Ook heeft de lezer al vroeg in het boek gelezen dat Selahattin is verbannen uit Istanbul door de toenmalige Minister van Buitenlandse Zaken, Mehmet Talaat Pasha. De man was ook verantwoordelijk voor de deportatiewet die leidde tot de Armeense genocide. Toeval? Misschien. Later lezen we dat Faruk terugdenkt aan zijn ouders: ‘We waren in het oosten, in Kemah.’ Kemah was het toneel van slachtingen tijdens de Armeense genocide. Zo werden op één dag 25.000 Armenen vermoord door ze van een steile klip in de Eufraat te gooien. De Armeense genocide zelf wordt met geen woord genoemd, maar is dat nodig voor de stille verstaander? Niet voor niets heet de roman Het huis van de stilte. Dat is althans mijn duiding. Wat overigens ook zal duiden op het geheim dat de grootmoeder bij zich draagt: Recep en Ismail zijn de bastaardkinderen van Selahattin, en dat mogen de kleinkinderen niet weten (dit is geen spoiler, de lezer weet het ook namelijk).

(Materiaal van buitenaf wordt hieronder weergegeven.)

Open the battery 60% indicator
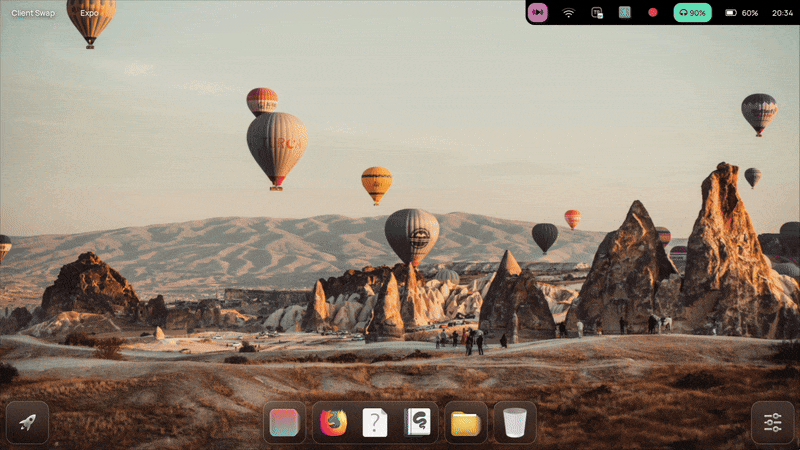Viewport: 800px width, 450px height. [741, 13]
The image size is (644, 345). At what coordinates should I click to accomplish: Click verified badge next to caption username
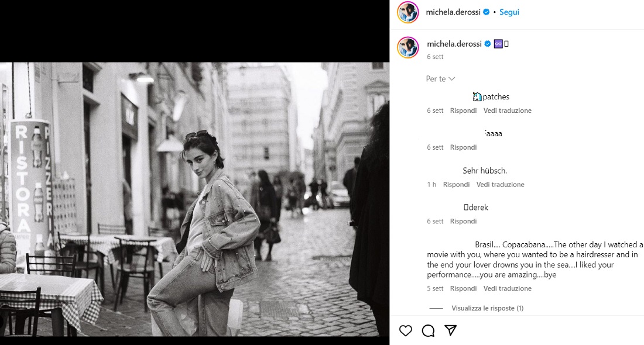(486, 44)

Ik vond het een boeiende roman met thema’s als de verhouding tussen Oost en West, de betekenis van religie, schuld en schande, het gewicht van de historie. De personages in Het huis van de stilte proberen allemaal op hun manier hun leven en hun wereld te begrijpen. Gelet op de turbulentie in de Turkse maatschappij waarin ze leven geen eenvoudige zaak. Neem Faruk, de historicus. Hij is de wanhoop nabij, omdat hij er maar niet in slaagt de geschiedenis volkomen neutraal, feitelijk, zonder tussenkomst van zichzelf als historicus, te beschrijven. Hij stelt zich voor hoe hij al die losstaande feiten, die hij opzoekt in een archief, op kaarten zet en die de lezer in de handen drukt. ‘Alsjeblieft, jonge lezer, dit is de geschiedenis van het leven, lees erin zoveel als je wilt. Alles is er, dat is alles, alles wat er is gebeurd staat hierin, maar er is geen verhaal dat het ene aan het andere verbindt. Verzin er zelf maar een verhaal bij, als je wilt. Dan vraagt de jonge lezer teleurgesteld: Geen verhaal? Zit er dan helemaal geen verhaal in? Dan moet ik hem ook een beetje gelijk geven; natuurlijk, zeg ik, ik begrijp je wel, je bent jong, je hebt een verhaal nodig om rustig te kunnen leven, om te kunnen geloven dat je de wereld bij een uiteinde kunt pakken en naar je toe trekken, om het moreel hoog te houden; je hebt een verhaal nodig dat alles verklaart, want anders wordt een mens immers gek.’
De oude Fatma sluit de roman af met deze woorden: ‘Als de reis van het leven is afgelopen, kun je hem niet overnieuw maken. Maar als je een boek bij de hand hebt, hoe ingewikkeld en onbegrijpelijk het ook moge zijn, dan kun je proberen het onbegrijpelijke en het leven opnieuw te begrijpen, door het simpelweg overnieuw te lezen.’
Zo breekt de schrijver, terecht, een lans voor zijn eigen metier. Misschien komt het er nog eens van, dat ik Het huis van de stilte inderdaad ga herlezen.